#### PROBLEM DESCRIPTION:
The lines to repeat run from the one containing "Image resolution: width=447" through the last line of the records below; repeat them exactly and give nothing more.

Collected data:
• • •
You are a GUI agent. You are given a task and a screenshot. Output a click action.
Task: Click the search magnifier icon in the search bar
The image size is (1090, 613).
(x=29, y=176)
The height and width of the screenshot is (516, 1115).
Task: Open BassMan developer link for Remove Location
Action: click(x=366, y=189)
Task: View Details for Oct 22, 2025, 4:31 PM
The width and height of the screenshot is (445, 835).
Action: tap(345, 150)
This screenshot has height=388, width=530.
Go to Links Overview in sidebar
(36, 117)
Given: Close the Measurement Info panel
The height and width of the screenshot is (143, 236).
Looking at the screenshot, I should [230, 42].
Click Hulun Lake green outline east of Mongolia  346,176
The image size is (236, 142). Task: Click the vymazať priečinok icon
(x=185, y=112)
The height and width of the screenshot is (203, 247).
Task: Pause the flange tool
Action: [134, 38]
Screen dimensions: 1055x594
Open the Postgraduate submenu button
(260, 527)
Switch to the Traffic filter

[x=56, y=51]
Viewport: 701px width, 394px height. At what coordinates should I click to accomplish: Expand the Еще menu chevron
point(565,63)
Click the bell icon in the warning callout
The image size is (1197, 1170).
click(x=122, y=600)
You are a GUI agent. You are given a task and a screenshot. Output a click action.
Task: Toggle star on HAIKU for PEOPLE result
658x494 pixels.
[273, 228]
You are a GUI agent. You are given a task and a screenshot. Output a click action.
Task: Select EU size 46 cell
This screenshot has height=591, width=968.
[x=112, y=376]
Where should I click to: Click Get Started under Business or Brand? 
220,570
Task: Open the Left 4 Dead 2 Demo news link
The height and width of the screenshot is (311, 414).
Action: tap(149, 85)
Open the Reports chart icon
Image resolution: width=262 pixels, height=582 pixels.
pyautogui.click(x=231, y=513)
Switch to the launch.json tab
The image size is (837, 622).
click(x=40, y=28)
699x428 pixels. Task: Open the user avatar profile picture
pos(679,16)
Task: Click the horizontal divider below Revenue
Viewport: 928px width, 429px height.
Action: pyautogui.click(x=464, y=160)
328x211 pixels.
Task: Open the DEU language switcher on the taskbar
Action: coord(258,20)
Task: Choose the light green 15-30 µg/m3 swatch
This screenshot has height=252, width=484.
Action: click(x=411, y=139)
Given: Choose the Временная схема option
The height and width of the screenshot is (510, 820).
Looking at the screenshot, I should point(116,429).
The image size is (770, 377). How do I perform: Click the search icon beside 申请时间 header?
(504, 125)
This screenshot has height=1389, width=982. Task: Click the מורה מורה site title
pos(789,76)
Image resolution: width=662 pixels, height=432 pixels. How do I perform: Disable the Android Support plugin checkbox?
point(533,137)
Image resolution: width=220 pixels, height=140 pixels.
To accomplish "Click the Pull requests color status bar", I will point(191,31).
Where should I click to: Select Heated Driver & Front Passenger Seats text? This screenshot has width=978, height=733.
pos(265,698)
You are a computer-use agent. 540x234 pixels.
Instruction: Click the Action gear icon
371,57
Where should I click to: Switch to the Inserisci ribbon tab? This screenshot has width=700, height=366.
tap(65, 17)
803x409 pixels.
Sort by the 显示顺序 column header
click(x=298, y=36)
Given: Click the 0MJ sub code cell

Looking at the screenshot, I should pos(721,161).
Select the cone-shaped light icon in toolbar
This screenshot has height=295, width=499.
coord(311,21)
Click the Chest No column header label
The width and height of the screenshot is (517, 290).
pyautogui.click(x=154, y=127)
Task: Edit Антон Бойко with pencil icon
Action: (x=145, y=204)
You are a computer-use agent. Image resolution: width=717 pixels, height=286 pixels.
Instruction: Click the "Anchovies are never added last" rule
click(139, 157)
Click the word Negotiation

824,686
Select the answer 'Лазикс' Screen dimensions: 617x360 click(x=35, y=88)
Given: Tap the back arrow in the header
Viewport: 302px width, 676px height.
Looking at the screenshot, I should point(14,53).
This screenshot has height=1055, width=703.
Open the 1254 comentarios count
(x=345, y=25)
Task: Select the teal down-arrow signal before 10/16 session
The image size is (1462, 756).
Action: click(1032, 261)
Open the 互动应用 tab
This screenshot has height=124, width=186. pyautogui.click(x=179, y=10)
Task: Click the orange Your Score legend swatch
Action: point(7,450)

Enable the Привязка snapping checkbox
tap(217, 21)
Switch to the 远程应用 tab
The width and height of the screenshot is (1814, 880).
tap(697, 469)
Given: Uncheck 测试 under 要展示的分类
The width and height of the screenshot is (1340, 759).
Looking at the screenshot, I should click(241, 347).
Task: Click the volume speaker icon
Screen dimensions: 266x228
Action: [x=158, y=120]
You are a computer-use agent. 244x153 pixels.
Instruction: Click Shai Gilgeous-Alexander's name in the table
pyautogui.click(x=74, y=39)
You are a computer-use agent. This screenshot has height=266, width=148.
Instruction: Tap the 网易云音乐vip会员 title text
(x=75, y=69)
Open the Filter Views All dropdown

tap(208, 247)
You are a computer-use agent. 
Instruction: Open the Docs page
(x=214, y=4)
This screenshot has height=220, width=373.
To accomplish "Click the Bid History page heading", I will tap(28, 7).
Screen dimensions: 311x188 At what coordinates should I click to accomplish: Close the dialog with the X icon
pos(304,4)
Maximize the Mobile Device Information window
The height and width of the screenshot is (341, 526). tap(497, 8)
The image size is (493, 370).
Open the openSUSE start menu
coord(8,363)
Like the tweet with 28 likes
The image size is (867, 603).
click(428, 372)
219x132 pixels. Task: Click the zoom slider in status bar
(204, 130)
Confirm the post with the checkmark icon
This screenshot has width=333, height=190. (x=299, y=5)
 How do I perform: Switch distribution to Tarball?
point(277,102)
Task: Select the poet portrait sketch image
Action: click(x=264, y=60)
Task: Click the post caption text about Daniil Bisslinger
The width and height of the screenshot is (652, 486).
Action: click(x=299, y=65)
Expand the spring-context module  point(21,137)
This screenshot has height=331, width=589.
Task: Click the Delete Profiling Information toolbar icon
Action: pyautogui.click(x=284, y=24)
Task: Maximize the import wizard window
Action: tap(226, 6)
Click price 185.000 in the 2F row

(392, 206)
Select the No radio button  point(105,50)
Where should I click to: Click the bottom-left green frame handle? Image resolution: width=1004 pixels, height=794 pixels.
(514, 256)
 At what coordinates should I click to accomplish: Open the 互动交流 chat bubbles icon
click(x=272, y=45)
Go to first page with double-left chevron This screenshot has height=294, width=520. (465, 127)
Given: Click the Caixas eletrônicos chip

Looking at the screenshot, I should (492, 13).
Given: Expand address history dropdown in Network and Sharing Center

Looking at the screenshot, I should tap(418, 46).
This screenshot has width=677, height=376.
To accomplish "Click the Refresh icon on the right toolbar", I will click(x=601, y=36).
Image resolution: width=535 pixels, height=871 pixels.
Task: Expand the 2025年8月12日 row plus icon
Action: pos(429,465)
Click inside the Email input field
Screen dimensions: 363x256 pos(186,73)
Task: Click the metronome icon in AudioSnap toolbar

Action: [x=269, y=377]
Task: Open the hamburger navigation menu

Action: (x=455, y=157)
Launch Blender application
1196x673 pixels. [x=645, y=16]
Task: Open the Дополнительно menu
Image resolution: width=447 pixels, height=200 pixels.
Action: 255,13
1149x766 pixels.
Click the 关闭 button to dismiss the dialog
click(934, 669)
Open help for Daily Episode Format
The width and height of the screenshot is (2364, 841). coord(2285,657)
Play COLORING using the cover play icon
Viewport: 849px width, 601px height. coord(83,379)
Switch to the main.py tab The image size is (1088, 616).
• • •
#### EXERCISE ANSWER:
Image resolution: width=447 pixels, height=200 pixels.
Action: 255,13
1149x766 pixels.
Click the 关闭 button to dismiss the dialog
click(934, 669)
Open help for Daily Episode Format
The width and height of the screenshot is (2364, 841). coord(2285,657)
Play COLORING using the cover play icon
Viewport: 849px width, 601px height. coord(83,379)
Switch to the main.py tab The image size is (1088, 616).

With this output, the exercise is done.